At Sapphire, SAP needs to offer customers more clarity on when and how the software should be adopted, and pricing information wouldn't be a bad thing either, said Forrester Research analyst China Martens.
But SAP shops might also wonder where the divide is between what these extensions do and the features gained through regular product upgrades, for which they already pay handsome annual fees. It will be up to SAP to start making that distinction.
Hullabaloo about HANA
If SAP CTO and executive board member Vishal Sikka has a favorite topic these days, it's the in-memory database technology that powers SAP's new HANA (High Performance Analytic Appliance). Sikka and other SAP executives have exercised little restraint in touting HANA's performance and cost advantages over other databases. But the product remains in its infancy, and a series of specialized analytic applications that will run on top of it are only now starting to be released.

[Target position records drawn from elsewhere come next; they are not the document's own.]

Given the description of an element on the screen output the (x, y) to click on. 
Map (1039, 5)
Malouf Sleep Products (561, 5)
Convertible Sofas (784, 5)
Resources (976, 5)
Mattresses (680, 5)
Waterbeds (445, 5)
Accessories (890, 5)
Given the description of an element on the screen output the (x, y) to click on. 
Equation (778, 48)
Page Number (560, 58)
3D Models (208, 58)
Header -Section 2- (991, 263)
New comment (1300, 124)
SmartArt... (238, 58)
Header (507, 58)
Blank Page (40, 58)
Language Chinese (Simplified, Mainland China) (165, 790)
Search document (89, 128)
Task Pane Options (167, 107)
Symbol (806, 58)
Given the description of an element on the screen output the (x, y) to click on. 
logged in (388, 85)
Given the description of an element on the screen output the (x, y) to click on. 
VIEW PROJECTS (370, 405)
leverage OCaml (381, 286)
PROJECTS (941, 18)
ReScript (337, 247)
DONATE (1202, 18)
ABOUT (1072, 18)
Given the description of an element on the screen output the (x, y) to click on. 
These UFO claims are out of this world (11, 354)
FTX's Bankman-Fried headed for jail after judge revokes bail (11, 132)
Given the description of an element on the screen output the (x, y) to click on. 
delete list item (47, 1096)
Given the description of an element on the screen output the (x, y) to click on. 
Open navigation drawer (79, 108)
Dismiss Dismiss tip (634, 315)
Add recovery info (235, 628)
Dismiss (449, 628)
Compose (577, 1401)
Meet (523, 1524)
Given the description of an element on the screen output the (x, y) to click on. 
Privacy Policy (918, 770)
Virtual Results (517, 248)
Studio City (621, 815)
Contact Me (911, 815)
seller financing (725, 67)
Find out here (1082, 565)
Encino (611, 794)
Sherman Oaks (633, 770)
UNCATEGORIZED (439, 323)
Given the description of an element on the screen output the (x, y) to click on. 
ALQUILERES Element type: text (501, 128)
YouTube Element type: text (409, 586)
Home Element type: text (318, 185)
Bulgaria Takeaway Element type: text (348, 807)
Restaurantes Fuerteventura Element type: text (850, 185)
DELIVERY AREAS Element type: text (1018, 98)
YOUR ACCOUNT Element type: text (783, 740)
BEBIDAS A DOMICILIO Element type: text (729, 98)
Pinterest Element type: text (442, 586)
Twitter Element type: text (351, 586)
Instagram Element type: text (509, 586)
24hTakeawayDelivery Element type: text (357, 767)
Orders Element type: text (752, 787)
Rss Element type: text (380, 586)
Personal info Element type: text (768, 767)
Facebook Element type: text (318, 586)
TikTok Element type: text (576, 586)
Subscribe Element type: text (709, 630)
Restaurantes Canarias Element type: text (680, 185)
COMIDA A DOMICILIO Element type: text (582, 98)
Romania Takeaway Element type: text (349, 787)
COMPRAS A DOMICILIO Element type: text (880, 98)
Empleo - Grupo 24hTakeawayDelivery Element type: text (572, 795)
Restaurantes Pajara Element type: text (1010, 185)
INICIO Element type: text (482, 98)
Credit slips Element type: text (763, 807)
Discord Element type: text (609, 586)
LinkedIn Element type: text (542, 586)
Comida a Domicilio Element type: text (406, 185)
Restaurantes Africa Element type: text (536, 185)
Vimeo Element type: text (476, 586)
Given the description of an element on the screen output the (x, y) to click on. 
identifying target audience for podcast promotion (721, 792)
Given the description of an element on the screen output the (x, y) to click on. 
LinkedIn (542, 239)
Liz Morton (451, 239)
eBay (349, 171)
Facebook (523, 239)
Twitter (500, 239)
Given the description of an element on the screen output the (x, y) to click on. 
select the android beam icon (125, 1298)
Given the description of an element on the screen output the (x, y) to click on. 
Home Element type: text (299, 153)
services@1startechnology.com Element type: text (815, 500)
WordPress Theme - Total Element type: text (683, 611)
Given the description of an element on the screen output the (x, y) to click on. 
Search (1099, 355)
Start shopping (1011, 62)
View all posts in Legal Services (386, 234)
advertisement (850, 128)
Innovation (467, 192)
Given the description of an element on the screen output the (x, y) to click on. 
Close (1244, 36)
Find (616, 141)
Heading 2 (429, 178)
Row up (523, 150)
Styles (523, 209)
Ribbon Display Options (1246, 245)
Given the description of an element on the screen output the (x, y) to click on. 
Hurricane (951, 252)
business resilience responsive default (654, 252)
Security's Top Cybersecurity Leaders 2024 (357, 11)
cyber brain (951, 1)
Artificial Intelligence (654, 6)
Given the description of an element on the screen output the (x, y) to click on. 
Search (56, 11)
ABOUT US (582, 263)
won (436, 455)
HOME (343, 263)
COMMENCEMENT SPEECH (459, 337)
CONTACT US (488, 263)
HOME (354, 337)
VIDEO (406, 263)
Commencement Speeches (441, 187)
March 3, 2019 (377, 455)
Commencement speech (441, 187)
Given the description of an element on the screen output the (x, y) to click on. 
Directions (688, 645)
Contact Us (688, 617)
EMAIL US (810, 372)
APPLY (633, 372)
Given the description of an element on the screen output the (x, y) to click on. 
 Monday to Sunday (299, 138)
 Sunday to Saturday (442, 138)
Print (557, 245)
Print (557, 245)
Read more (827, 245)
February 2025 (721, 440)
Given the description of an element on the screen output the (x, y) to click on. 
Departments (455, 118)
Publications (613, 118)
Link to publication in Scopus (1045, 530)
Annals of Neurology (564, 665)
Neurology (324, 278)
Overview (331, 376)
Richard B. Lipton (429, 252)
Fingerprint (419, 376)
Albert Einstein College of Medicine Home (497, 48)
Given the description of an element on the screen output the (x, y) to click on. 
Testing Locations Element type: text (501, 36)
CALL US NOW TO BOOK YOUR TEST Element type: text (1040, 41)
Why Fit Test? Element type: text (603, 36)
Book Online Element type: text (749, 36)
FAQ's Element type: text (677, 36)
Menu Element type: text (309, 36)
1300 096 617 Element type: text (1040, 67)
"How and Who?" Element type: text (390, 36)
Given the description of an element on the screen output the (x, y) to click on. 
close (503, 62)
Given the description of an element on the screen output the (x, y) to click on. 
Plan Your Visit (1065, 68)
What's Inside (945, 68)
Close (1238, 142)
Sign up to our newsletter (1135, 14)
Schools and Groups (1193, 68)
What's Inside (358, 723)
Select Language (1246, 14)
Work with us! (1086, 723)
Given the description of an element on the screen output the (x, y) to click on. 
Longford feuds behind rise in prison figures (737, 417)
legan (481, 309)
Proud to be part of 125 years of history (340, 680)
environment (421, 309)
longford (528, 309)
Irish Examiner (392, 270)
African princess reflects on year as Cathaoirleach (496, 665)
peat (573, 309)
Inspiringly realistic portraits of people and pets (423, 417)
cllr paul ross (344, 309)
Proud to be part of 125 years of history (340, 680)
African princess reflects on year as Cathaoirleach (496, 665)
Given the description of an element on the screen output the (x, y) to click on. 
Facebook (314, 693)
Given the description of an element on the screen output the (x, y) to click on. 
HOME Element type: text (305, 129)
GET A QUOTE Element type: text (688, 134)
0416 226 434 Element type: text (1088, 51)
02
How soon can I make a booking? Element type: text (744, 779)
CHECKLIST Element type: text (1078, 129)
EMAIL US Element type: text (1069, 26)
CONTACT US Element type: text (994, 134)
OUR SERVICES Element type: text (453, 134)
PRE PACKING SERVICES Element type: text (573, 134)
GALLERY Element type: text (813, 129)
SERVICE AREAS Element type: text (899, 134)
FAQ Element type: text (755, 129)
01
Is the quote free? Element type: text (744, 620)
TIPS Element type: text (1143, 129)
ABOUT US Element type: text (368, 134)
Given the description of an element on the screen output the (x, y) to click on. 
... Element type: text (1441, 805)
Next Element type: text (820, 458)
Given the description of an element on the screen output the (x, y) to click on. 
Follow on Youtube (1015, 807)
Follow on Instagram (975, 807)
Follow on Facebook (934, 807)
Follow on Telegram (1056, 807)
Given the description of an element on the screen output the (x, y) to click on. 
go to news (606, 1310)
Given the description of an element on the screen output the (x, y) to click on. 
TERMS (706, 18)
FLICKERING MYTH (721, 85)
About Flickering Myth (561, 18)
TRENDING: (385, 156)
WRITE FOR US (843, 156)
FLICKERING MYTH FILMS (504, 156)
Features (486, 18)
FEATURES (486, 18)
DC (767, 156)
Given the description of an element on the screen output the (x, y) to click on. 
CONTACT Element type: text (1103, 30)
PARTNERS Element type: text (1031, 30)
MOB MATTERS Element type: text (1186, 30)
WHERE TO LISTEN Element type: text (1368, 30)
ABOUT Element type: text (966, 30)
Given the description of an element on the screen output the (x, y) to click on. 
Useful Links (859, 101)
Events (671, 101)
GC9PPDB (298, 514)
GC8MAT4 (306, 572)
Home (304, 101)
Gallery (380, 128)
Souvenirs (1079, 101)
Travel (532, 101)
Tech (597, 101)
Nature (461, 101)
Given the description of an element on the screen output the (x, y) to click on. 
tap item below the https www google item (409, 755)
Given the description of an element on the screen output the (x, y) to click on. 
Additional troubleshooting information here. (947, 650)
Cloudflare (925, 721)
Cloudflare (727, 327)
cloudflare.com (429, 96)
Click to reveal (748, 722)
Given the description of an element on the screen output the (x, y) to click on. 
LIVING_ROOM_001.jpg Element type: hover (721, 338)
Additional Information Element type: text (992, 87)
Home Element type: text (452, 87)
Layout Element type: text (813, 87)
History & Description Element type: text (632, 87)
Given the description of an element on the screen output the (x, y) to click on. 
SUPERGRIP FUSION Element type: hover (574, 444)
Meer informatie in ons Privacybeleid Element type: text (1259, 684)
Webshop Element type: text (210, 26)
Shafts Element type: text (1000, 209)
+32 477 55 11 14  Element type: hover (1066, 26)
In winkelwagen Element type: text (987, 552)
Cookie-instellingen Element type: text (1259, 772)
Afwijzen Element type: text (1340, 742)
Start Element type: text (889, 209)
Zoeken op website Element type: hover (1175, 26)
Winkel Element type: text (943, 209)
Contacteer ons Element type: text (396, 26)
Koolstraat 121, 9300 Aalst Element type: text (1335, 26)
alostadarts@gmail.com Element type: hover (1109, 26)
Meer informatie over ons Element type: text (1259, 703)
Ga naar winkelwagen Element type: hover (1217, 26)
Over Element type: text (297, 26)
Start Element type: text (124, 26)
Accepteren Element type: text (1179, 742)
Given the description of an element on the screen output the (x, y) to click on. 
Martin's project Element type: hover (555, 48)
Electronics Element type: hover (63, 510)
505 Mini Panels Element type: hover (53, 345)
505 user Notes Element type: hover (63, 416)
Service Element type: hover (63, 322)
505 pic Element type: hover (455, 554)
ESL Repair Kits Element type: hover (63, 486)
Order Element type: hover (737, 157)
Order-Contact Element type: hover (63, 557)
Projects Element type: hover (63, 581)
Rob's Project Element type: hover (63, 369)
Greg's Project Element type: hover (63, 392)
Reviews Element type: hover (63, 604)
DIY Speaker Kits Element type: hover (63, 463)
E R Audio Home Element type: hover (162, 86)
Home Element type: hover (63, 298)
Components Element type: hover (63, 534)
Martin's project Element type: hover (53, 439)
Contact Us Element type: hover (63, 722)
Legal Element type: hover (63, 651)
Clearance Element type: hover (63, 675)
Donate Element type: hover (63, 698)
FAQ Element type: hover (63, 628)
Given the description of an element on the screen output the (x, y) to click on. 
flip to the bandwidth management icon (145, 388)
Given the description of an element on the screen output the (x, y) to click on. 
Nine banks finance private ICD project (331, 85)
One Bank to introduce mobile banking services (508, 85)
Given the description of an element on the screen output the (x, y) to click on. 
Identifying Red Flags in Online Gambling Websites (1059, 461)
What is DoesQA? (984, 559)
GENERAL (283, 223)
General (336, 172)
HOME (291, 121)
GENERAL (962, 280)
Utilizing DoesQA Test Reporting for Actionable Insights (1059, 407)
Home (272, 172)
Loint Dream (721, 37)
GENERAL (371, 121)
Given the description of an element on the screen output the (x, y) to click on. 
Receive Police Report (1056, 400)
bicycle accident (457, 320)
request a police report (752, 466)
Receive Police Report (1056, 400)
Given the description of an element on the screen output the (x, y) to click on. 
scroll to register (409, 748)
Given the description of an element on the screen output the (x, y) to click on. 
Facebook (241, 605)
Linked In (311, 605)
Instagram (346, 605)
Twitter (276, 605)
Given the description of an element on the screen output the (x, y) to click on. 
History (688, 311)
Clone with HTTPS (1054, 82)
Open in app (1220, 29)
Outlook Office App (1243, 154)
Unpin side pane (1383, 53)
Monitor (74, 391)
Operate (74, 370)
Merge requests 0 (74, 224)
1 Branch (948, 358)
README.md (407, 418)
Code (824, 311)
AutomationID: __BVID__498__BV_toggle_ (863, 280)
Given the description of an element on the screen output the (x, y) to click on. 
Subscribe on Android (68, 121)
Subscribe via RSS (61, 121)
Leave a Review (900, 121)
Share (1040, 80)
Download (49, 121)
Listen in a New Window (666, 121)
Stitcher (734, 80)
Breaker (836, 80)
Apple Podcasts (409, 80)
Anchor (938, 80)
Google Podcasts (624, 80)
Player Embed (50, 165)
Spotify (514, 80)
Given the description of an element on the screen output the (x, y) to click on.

"I'm hoping they do a good job of forecasting the road map [for HANA], and take the hype out of it," said Bridgette Chambers, CEO of the Americas' SAP Users Group (ASUG), which is co-locating its conference at Sapphire. Chambers especially wants SAP to show how customers will be able to save money with the technology.
SAP may also use Sapphire to discuss its broader database plans, given the additional products it gained through the Sybase acquisition. For one, the company is expected to eventually port the Business Suite to Sybase ASE (Adaptive Server Enterprise), a move that could potentially save significant money for customers now running Oracle. Sapphire show-goers might receive a sneak peek of this scenario as well as HANA running the Business Suite, although the latter seems less likely.
What about the installed base?
As with any software vendor, sometimes it seems like user event keynotes, with their emphasis on new and upcoming products and strategies, resonate most with the media, analysts, and the customers who are the most aggressive about new product adoption.
"There are a lot of SAP customers who are a lot more cautious about what they're rolling out, and they're not even on the latest release," Reed said. "Will they have news that speaks to the installed base, and that doesn't involve opening their wallet to a lot of new initiatives?" This group is "sensitive to having hype-y stuff foisted on them, especially stuff that's not included in their licenses," he added.
Chambers echoed the idea. "There's a place for all that," she said. "You've got to have a platform, a stage for telling people why you're going to be relevant tomorrow. But they've got customers that invest millions of dollars in their software. It's important that they balance it with a connection to today."
For one, SAP would be wise to give some attention to its enhancement pack strategy for the Business Suite, Reed said. The packs were intended as a way for customers to get new functionality without the pain of a full upgrade, but in reality the process hasn't been smooth, and the packs themselves have experienced delays. Therefore, good news about the enhancement pack would likely go over well with the Sapphire crowd.